I can use that property to get a loan for another real estate? Or that's not how loans work?

That's not how secured loans generally work. You could get a mortgage on your rental property, but the bank will most likely ask why you are getting a loan (to find out if it is because you are in financial distress). You might as well just buy the second property with a mortgage (which I would not recommend either).

Get a mortgage so I don't "throw my money away on rent":

Correct. Instead you'll be "throwing it away" on interest and other expenses (taxes, maintenance, etc.). One common mistake people make is assuming that the entire mortgage payment is "paying yourself in equity instead of the landlord in rent". Which is partially true. You do build equity, but all that does is turn one asset (cash) into another (home equity). You're not building any wealth just from a mortgage payment. You build wealth through income or through investing. Borrowing destroys wealth through interest.

$414/mo - equity (663*(110000/175000)=414 is that correct?)
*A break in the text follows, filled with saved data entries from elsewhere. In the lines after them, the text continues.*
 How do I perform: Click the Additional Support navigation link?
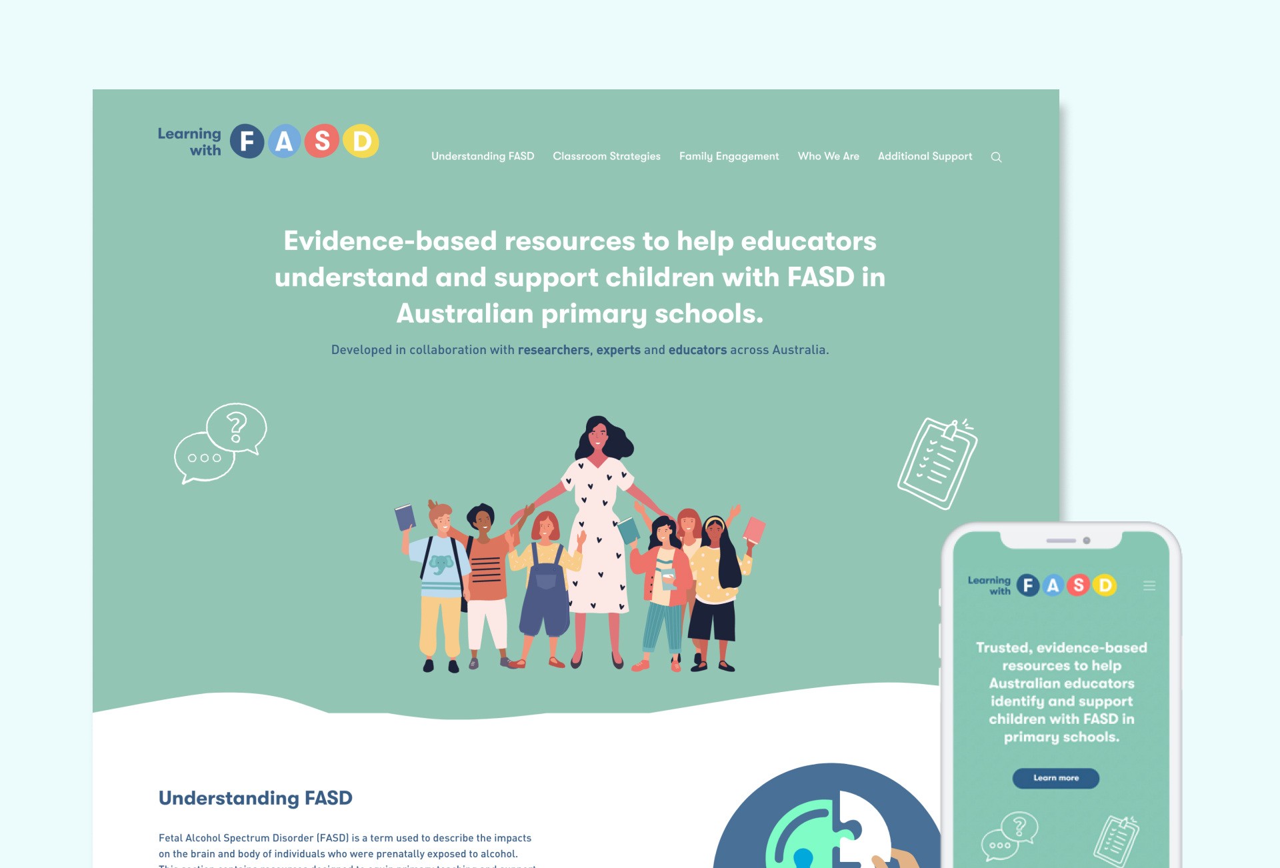(x=925, y=157)
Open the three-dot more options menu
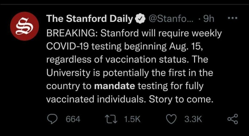 coord(233,18)
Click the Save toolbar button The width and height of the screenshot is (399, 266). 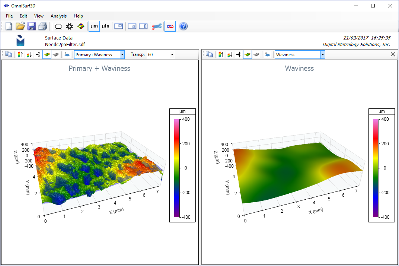[x=31, y=26]
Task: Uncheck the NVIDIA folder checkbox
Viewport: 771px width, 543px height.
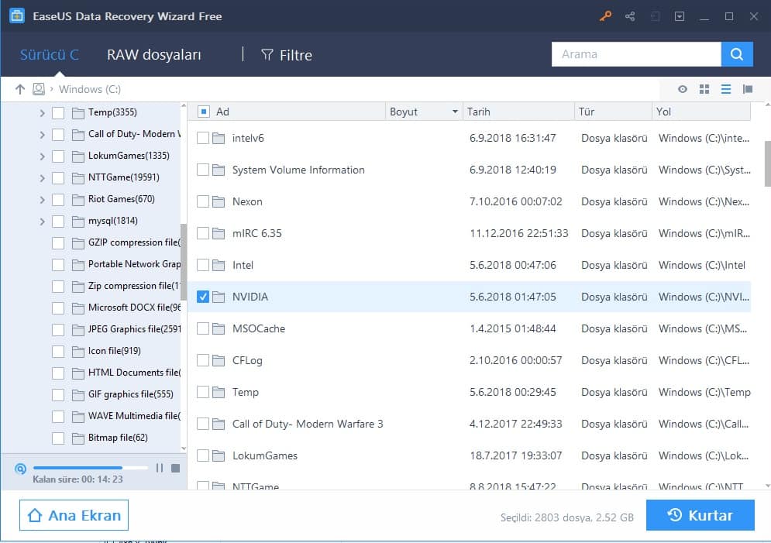Action: [203, 297]
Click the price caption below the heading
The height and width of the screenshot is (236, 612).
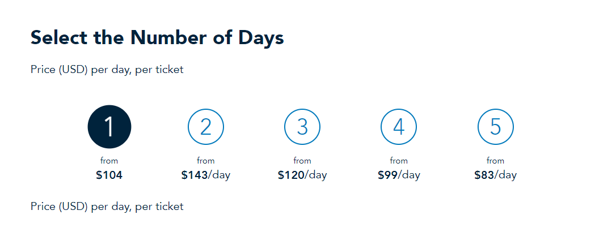point(107,70)

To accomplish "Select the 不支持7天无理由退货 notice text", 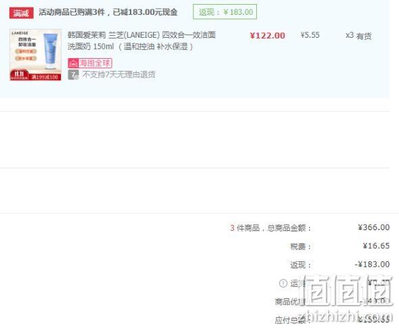I will [x=119, y=75].

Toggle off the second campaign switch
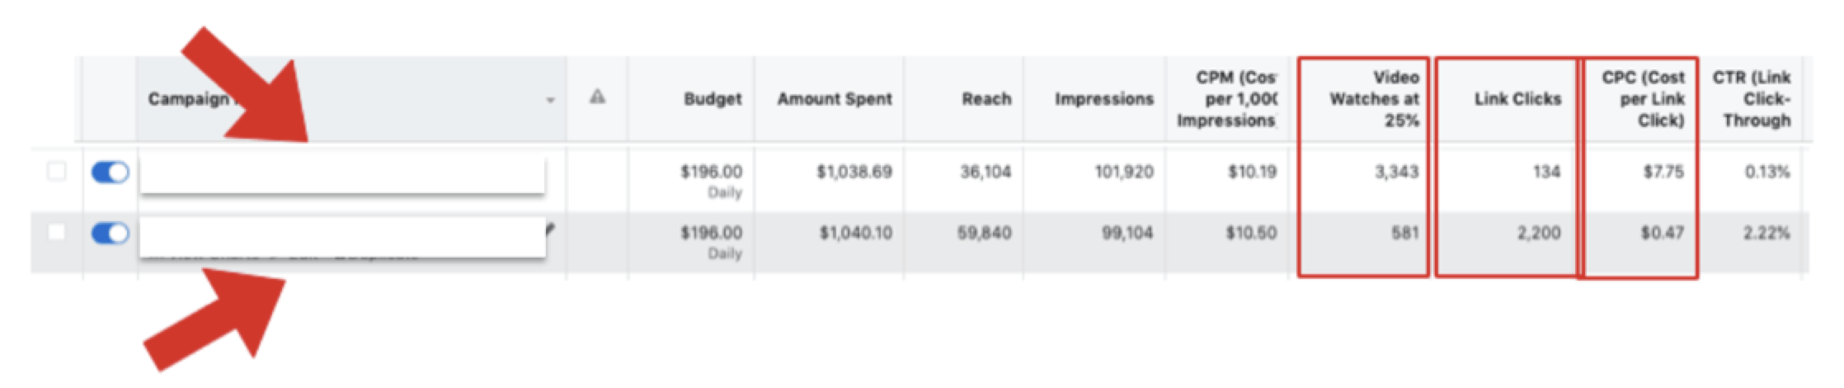110,234
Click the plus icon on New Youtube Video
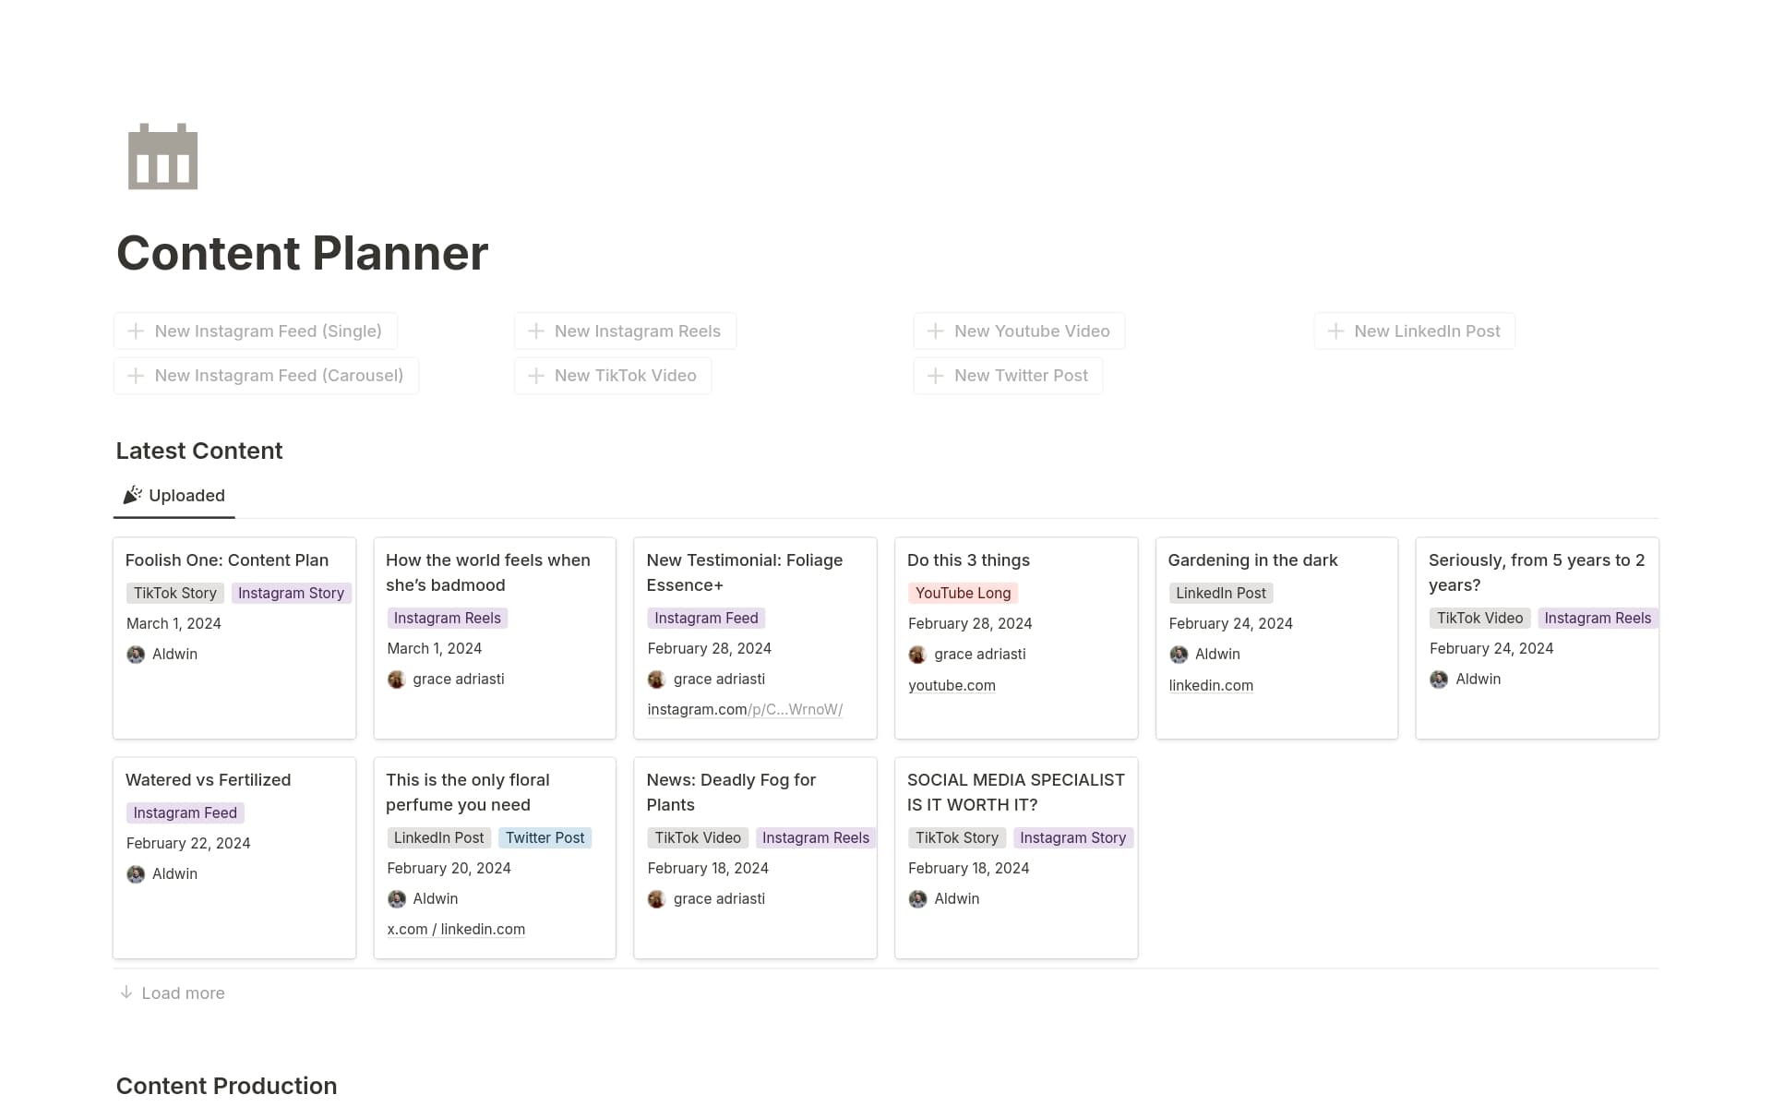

No, that's not correct. The interest is calculated based on the total amount due and the interest rate, so it decreases as you pay down the mortgage. At the start of the mortgage (say at 4%) your interest will be (110,000 * 0.04 / 12) = 367. The rest of your payment goes toward the principal. As the principal is paid down, the portion of your payment that is interest goes down as well.

If you are content renting, then keep renting. If you want to use your cash to buy a rental and earn more income, then do that. If you want to invest in something else, then do that. Tacking on a mortgage to an "investment" limits what you can do with the investment, and increases risk.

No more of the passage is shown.